Observational Studies Poster Presentation

P0864 - Disease Modifying Therapies in People Newly Diagnosed with Multiple Sclerosis (ID 1253)

Speakers
Presentation Number
P0864
Presentation Topic
Observational Studies

Abstract

Background

Early initiation of disease modifying therapy (DMT) in patients diagnosed with relapsing-remitting multiple sclerosis (RRMS) is recommended for optimal patient outcome. However, there may be multiple barriers to timely DMT initiation. A better understanding of patient-intrinsic factors may help physicians to guide patients during this critical phase of newly diagnosed chronic neurological disease.

Objectives

To determine rates of disease modifying therapy utilization and descriptive and demographic correlates of DMT use in individuals newly diagnosed with multiple sclerosis (MS).

Methods

A cohort of 230 individuals of two metropolitan MS centers was followed longitudinally assessing different psychological domains at 1, 2, 6, 9, and 12 months following their diagnosis of MS. The use of DMT throughout the first year following diagnosis of MS was assessed.

Results

Patients were 70.9% female and 88.2% white with a mean age of 39 years (range 18-71), mean baseline EDSS of 3.9 (range 0-7) and predominantly relapsing-remitting MS (204 RRMS, others were clinically isolated syndrome or not specified). Participants had 15.3 years of education (10-21) and 176 (76.5%) were working (others unemployed, retired, sick leave, disabled or student).

**Given data**
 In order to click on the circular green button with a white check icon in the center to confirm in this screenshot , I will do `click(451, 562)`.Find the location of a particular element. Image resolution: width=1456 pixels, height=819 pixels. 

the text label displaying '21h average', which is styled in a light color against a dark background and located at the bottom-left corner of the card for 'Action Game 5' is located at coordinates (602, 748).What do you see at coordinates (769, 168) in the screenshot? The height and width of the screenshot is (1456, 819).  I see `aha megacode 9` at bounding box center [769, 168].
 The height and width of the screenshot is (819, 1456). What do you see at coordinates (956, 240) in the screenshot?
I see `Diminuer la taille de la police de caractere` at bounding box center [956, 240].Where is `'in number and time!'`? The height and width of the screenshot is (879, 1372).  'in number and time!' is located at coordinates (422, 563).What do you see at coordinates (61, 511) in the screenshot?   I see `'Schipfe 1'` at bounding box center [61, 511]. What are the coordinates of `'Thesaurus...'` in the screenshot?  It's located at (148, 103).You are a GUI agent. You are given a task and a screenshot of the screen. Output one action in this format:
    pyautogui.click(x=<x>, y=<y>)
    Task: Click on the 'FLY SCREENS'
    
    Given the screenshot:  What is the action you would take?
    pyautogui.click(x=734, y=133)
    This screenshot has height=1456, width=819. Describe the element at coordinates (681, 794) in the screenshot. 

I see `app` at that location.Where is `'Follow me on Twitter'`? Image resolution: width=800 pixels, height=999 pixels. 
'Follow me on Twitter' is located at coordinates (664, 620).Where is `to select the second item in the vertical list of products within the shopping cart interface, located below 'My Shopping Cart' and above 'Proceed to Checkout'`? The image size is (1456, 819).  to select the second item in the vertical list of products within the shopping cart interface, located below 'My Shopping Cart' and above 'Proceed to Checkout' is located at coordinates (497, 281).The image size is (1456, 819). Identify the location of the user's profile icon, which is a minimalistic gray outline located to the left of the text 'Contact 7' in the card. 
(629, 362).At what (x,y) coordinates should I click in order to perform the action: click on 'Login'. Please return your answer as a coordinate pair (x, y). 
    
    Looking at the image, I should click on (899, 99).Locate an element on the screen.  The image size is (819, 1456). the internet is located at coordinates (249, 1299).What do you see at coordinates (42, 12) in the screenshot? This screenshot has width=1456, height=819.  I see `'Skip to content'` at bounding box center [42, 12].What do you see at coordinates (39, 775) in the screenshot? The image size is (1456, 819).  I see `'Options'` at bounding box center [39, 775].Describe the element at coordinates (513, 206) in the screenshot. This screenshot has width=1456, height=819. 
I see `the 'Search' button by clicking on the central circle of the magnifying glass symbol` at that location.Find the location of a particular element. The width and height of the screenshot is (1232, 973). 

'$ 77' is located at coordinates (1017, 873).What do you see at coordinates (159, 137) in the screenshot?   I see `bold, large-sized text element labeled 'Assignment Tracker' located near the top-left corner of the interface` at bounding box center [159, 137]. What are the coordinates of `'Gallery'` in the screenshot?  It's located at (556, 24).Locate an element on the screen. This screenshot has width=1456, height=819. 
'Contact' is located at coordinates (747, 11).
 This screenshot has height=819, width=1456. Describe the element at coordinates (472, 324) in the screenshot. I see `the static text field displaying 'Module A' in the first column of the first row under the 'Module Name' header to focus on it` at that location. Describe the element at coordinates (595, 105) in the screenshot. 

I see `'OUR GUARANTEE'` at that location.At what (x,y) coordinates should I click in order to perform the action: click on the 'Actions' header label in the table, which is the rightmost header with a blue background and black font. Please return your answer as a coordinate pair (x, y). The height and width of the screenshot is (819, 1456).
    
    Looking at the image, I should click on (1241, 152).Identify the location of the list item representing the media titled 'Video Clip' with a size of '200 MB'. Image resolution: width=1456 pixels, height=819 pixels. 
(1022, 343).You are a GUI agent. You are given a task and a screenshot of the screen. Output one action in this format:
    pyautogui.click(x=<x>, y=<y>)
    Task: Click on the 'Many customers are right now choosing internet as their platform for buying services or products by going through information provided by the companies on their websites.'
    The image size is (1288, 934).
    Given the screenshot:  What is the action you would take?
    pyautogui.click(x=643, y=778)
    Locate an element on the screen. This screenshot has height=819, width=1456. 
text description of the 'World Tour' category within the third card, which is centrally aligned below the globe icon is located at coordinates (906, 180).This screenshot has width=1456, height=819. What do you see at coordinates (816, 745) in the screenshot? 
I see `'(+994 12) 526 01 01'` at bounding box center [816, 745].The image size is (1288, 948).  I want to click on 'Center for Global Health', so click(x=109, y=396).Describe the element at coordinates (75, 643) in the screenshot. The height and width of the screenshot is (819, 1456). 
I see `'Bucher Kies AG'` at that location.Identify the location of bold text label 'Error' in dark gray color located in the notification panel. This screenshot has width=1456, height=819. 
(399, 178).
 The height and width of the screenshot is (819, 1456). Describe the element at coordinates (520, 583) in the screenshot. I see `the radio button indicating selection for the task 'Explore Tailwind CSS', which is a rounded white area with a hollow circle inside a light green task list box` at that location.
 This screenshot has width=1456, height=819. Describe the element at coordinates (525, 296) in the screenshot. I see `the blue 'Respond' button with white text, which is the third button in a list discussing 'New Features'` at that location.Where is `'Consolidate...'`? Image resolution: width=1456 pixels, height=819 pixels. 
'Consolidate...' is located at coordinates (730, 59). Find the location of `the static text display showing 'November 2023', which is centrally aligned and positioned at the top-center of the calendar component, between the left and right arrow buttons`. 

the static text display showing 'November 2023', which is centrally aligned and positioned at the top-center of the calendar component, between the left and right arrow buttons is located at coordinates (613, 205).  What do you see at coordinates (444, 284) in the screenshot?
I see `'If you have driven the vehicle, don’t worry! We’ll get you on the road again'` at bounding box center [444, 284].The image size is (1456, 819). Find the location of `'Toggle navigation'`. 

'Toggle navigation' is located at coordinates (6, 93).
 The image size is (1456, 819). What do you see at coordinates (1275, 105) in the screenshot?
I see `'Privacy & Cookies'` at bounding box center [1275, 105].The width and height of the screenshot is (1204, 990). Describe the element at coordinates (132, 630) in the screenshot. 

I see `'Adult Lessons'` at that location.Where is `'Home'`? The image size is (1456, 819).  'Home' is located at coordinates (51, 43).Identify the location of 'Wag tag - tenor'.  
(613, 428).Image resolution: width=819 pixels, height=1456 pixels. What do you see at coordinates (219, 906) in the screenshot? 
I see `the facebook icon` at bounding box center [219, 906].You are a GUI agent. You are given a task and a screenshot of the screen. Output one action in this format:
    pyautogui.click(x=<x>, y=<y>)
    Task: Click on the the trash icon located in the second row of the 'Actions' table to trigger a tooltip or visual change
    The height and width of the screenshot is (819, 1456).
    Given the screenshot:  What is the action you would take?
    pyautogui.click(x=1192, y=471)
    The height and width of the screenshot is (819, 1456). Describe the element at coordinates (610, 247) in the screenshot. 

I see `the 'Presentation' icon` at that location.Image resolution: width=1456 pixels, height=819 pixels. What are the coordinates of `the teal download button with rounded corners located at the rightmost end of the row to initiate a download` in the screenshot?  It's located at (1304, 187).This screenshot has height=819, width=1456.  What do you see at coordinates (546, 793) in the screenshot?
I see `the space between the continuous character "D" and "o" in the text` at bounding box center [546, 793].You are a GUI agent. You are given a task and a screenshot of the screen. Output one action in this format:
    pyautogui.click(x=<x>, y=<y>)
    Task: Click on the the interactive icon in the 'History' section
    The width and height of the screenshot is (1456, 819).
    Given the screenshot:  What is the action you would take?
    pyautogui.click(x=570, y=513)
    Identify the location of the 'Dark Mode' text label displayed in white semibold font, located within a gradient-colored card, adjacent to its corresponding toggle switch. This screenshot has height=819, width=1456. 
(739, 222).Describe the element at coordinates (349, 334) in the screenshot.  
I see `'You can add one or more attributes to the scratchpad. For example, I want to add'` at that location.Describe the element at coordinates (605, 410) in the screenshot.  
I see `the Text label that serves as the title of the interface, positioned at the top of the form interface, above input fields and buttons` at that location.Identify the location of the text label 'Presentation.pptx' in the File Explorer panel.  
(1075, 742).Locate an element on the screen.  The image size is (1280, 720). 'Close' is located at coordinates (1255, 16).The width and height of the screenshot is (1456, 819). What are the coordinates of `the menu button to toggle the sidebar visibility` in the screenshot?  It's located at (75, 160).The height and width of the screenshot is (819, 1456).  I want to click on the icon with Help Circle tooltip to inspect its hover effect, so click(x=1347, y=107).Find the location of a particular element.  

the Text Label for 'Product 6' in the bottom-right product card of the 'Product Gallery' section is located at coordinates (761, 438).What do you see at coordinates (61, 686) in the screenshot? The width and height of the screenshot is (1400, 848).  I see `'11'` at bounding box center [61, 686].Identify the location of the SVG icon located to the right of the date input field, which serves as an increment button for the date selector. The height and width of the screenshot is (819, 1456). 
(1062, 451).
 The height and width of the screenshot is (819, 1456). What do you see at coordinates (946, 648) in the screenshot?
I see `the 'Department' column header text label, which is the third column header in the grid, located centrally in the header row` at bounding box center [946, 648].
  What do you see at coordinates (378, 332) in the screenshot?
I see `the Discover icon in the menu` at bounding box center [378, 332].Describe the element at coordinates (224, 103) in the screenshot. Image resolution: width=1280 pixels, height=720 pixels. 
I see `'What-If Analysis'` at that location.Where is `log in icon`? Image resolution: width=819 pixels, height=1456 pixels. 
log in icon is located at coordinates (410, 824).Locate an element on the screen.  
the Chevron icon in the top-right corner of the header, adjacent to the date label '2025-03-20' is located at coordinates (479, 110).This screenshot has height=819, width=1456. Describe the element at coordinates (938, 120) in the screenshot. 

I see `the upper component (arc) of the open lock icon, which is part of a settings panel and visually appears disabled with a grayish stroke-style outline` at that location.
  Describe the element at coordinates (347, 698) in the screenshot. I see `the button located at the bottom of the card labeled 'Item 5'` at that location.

**Work to complete**
A) Quote the multiple sclerosis abstract word for word, starting at "A cohort of" and ending at "MS was assessed.".
B) Answer these questions using the multiple sclerosis abstract:
(i) How many individuals were in the cohort that was followed?
(ii) What percentage of the patients were female?
(iii) How many participants were working?
C) Proceed with the multiple sclerosis abstract from its last sentence.
The rows are separate material and have no connection to the multiple sclerosis abstract.

**Answers**
A)
A cohort of 230 individuals of two metropolitan MS centers was followed longitudinally assessing different psychological domains at 1, 2, 6, 9, and 12 months following their diagnosis of MS. The use of DMT throughout the first year following diagnosis of MS was assessed.

B)
(i) 230
(ii) 70.9%
(iii) 176 (76.5%)

C)
During their first year after MS diagnosis, 133 of 210 (63%) were not on a DMT at 1 month, 46 of 210 (22%) at 6 months and 47 of 201 (22%) patients were not on a disease modifying therapy at 12 months. Not being on a DMT at month 1 was not correlated with employment (r=0.019), years of education (r=-0.042), gender (-0.006), age (0.052) or EDSS (-0.043). Of those individuals who had initiated a DMT at 12 months, 52.4% individuals were treated with first-line injectable DMTs (glatiramer acetate or beta interferon), 35.7% with oral DMT and 11.9% with an infusion DMT (natalizumab or ocrelizumab).

Conclusions

In this prospective observational longitudinal study, initiation of DMT following diagnosis of MS was done in less than half of patients within the first month of the study (which was up to the first 4 months after diagnosis of MS). 22% of participants were not started on a DMT at 1 year. No definite demographic factors associated with time to DMT initiation could be identified in our cohort. Since early initiation of DMT has been associated with improved outcome, this phenomenon deserves further investigation. When treating patients with MS, special attention should be paid to facilitate an early start of DMT.